[Extracted records]
◇ ◇ ◇ ◇ ◇
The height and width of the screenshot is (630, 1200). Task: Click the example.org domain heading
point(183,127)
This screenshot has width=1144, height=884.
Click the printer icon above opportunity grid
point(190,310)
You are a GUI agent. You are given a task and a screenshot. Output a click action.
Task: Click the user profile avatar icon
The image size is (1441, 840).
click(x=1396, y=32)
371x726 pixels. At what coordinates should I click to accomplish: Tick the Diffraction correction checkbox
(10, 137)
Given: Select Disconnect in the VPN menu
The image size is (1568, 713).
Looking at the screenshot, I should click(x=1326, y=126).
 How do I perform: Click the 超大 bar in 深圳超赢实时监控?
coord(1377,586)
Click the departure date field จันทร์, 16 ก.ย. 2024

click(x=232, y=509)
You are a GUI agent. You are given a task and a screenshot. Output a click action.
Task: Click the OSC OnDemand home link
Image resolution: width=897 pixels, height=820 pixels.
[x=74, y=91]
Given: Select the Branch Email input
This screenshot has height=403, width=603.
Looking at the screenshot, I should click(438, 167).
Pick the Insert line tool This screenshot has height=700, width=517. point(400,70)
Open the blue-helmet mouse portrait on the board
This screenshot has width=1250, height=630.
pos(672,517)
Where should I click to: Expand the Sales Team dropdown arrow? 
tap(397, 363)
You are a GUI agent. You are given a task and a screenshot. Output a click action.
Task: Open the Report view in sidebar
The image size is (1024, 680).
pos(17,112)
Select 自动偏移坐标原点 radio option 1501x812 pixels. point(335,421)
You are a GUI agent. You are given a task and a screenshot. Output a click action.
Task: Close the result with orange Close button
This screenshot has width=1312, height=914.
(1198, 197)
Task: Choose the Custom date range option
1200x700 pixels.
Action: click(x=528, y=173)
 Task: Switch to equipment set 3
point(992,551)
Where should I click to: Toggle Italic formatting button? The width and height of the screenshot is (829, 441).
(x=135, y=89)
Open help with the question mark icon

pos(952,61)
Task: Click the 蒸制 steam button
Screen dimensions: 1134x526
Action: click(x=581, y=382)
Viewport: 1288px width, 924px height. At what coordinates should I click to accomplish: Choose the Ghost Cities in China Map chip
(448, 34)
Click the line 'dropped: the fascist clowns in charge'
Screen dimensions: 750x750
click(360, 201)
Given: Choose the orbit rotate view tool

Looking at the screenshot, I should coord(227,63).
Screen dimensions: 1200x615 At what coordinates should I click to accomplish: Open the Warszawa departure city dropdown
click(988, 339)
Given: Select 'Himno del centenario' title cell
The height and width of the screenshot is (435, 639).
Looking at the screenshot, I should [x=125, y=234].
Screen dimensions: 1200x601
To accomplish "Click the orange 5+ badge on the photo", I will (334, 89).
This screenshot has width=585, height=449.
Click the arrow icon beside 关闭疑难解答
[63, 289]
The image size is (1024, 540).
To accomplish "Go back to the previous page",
◇ ◇ ◇ ◇ ◇
→ **WHAT IS NEEDED**
Would you retype the lines above from the one with "Task: Switch to equipment set 3" down to the one with "Task: Click the 蒸制 steam button", word for word, both ends included and no other lines?

→ **EXERCISE RESPONSE**
 Task: Switch to equipment set 3
point(992,551)
Where should I click to: Toggle Italic formatting button? The width and height of the screenshot is (829, 441).
(x=135, y=89)
Open help with the question mark icon

pos(952,61)
Task: Click the 蒸制 steam button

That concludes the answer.